En Vendée, le nombre de procédures collectives a augmenté de 12 % sur les neuf premiers mois de l’année. Une situation moins catastrophique que ne l’avait imaginée Bernard Pontreau. Pour le président du Tribunal de commerce de La Roche-sur-Yon, le travail de prévention auprès des dirigeants porte enfin ses fruits. Les mandats ad hoc et conciliations ont ainsi bondi de 72 % sur un an.

Bernard Pontreau

Bernard Pontreau, président du Tribunal de commerce de La Roche-sur-Yon. MARIE LAUDOUAR - IJ

Concernant les défaillances d’entreprises, quel bilan dressez-vous depuis le 1er janvier 2024 ?

Au 30 septembre, le Tribunal de commerce de La Roche-sur-Yon aura ouvert 331 procédures collectives depuis le début de l’année contre 295 il y a un an, sur la même période, soit une hausse de 12 %. Pour rappel, l’augmentation avait été d’environ 43 % entre 2022 et 2023, sur ces mêmes neuf premiers mois de l’année.

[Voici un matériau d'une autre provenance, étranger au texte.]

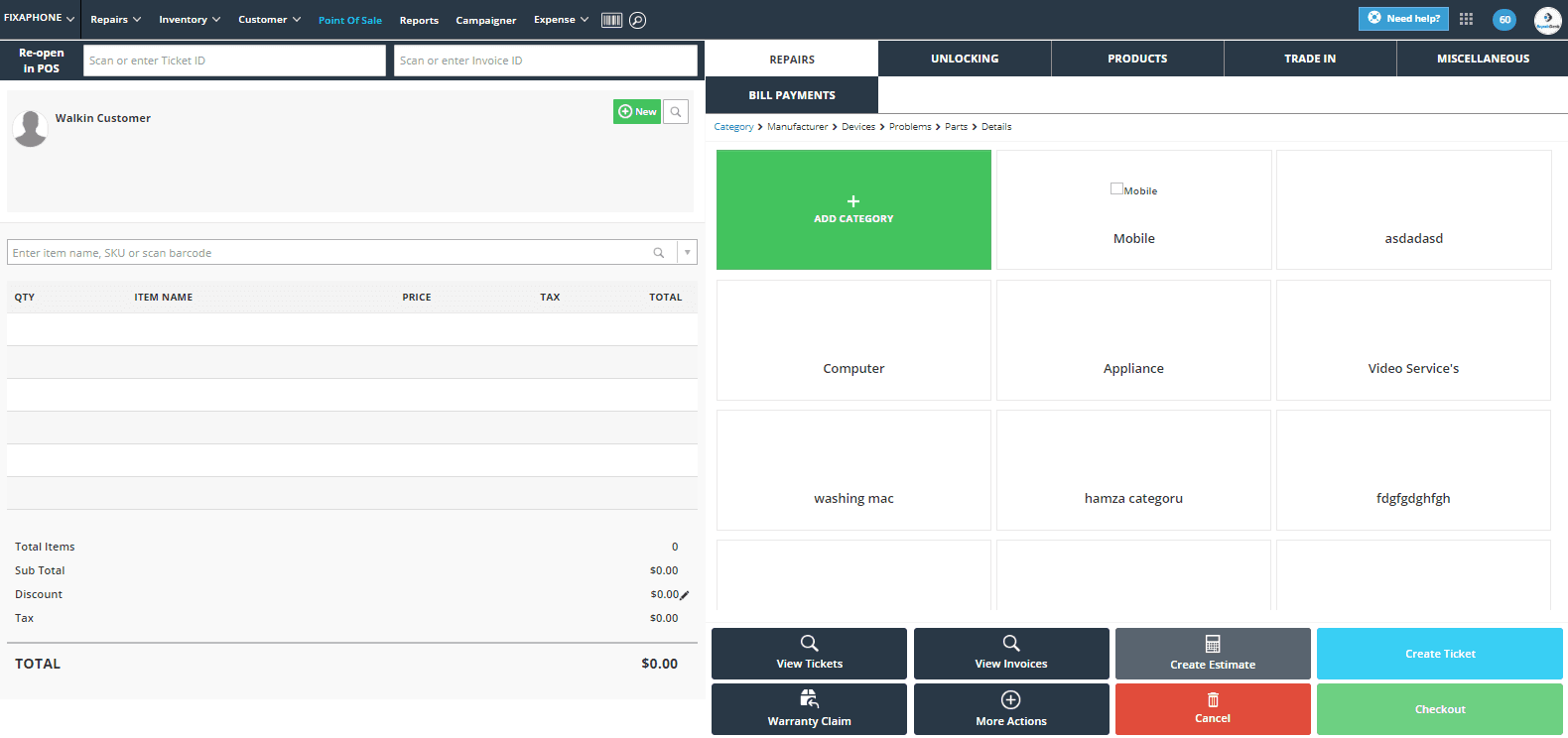Select the Trade In tab
Image resolution: width=1568 pixels, height=738 pixels.
pos(1309,59)
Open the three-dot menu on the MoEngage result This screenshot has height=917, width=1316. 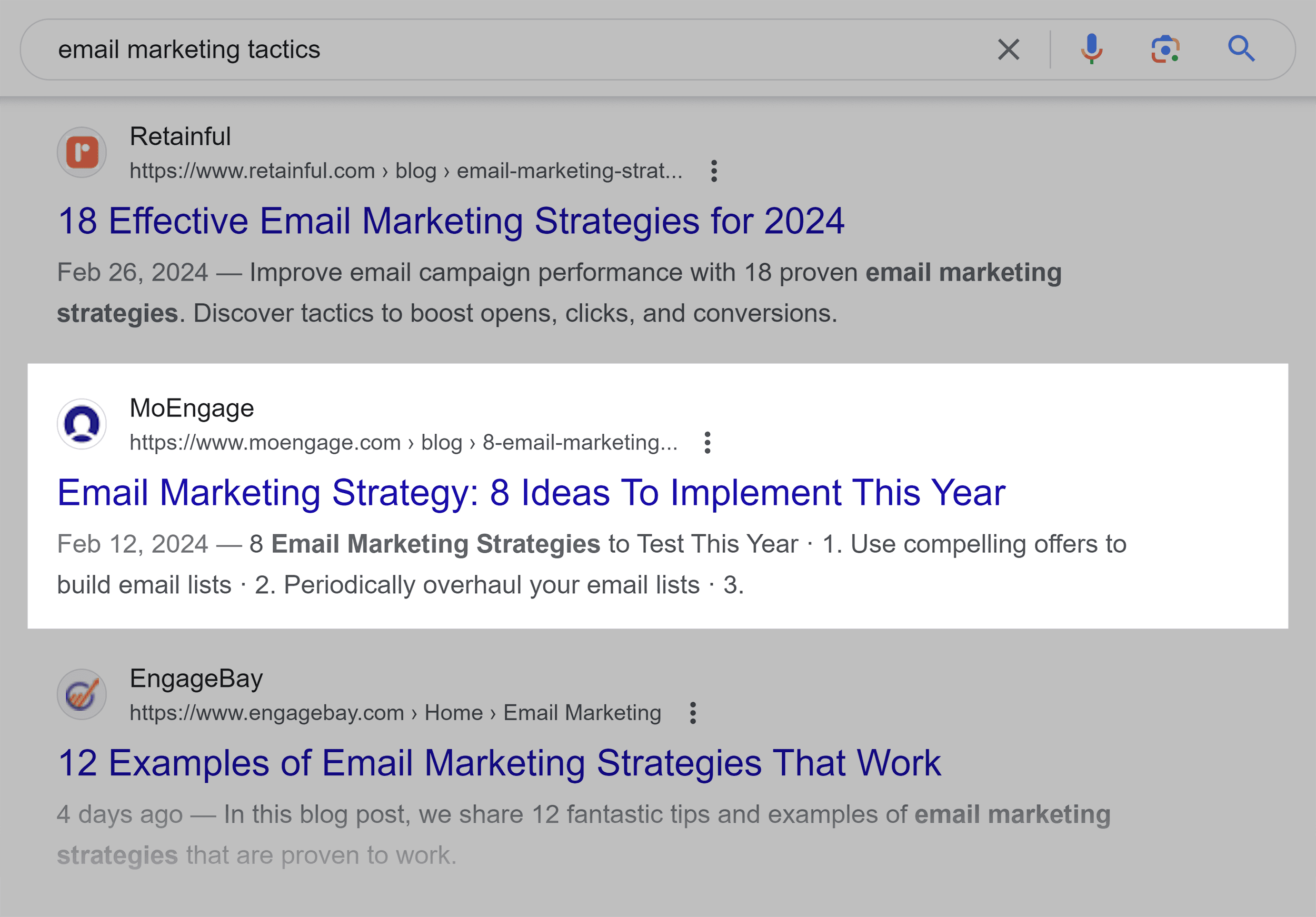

Parallèlement, le nombre d’immatriculations au Registre national des entreprises (RNE), ex-Registre du commerce et des sociétés (RCS), reste stable, passant de 3 546 en 2023 à 3 601 en 2024. Parmi toutes ces immatriculations, nous avons recensé 1 133 personnes physiques dont 1 004 autoentrepreneurs. Le reste sont des sociétés commerciales.

Je ne peux malheureusement pas vous donner le nombre exact de redressements et liquidations judiciaires, ni le nombre précis de salariés concernés par ces procédures collectives, en raison d’une défaillance de notre logiciel.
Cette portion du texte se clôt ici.